Читаем Я оглянулся посмотреть полностью

«Секрет» был на гастролях в Киеве. Последний концерт, как обычно, затянулся, а наутро я должен появиться в Одессе. Снимали финальную сцену с большой массовкой, где у меня длинный монолог и песня с танцем. Об отмене съемок не могло быть и речи.

Самолетов нет, поезда ушли, рейсовые автобусы — тоже. Пришлось заплатить пятьсот рублей (большие деньги для 1988 года) и ехать на такси. Через пять часов я приехал в Одессу, а еще через полчаса в костюме и гриме был на съемочной площадке.

Все время, пока мы были в Одессе, стояла жара. Мы снимали на Молдаванке, в жилом доме с конюшней. Нескончаемый рабочий день. Мухи. Духота. Это тебе не вышел — отыграл — все в восторге! Пожалуйте к столу. Тут ты наравне со всеми, они терпят — и ты молчи.

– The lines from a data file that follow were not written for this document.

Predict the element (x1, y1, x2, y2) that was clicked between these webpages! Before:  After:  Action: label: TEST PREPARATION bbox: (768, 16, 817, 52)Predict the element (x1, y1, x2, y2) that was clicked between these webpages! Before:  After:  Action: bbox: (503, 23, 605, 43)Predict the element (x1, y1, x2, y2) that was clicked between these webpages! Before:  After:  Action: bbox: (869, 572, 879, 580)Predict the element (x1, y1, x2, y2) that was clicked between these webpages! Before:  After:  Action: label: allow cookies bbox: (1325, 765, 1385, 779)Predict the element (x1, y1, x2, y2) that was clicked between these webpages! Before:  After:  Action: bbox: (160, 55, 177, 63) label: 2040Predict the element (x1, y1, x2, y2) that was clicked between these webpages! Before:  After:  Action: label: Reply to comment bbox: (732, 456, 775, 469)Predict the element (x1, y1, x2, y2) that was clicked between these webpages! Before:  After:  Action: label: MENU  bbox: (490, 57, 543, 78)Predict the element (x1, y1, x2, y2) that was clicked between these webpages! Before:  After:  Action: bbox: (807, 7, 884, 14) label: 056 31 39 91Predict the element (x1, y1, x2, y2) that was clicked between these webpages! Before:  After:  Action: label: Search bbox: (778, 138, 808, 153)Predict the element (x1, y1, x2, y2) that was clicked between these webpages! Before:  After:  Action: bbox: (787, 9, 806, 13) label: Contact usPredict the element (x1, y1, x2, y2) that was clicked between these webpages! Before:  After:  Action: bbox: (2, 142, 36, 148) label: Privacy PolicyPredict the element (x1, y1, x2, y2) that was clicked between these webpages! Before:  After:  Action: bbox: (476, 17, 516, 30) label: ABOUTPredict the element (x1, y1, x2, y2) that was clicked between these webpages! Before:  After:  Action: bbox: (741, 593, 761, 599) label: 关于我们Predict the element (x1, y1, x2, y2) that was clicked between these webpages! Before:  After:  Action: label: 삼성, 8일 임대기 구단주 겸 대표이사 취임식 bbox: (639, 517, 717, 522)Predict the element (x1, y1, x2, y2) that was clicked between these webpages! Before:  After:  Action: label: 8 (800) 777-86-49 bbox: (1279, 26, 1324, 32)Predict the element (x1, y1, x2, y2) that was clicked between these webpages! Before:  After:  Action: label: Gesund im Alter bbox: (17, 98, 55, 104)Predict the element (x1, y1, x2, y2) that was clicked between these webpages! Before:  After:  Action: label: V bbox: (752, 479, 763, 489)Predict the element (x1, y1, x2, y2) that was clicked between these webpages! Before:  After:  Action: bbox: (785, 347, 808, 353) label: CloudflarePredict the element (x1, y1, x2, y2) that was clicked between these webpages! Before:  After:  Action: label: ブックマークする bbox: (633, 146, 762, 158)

И все же самым ужасным для меня были не физические, а творческие муки.

Одно дело театр, когда ты постепенно входишь в пьесу, когда каждая сцена является результатом накопления. А тут режиссер скомандовал: «Мотор!» — И будь добр, сразу играй.

Для неопытного артиста это очень тяжело. Мне нужно было время, чтобы войти в образ, нужен разбор, нужен режиссер, работающий с артистом. Владимир Алеников — тихий еврейский дяденька— абсолютно не по этой части.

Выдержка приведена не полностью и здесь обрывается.